Is she right? Is she wrong?

[The photograph above was taken September 24, 1944 in Victoria, Texas. These are not family photographs but are from my personal collection of Soldiers & Their Sweethearts.]

Friday, February 1, 2013

February Faces

In the days ahead I have some February faces to share with you here at Across the Way. Faces and short snippets, as we all seem to be looking forward to St. Valentine's Day in our homes and relationships.

Let's not forget that these days leading to St. Valentine's Day may be sad or even bitter ones for some folks as they watch love in the air in Blog Universe this month. This may be the most important time of year for some to pour out their love instead on their house or their pets or family and friends. Don't forget also to pour out some love on yourself, please.
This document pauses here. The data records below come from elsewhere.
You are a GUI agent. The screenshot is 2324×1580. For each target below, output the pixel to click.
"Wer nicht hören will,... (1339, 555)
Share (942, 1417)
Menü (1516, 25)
To some of my women friends who have had their hearts broken in the past, I leave you with this one comforting sentence made famous by Jane Ace whose malaprops entertained audiences on radio in the 1930s:
"Time wounds all heels."

And if you're compelled, by whatever reason, to live with one of life's frustrating men and feel as if you're sometimes alone on the relationship road, you can always try doing like Diane Keaton's character did in Something's Gotta Give when forced into taking care of Jack Nicholson's character at her beach house when he leaves the hospital.

She throws up her hands and reminds herself:

"Play music, cook, write, focus!"

My apologies to any men who might be reading this and are in the same situation. I'm not sure what the feminine equivalent of a heel is but feel free to contribute. 

I'd put a big yellow smiley face here if I knew how to.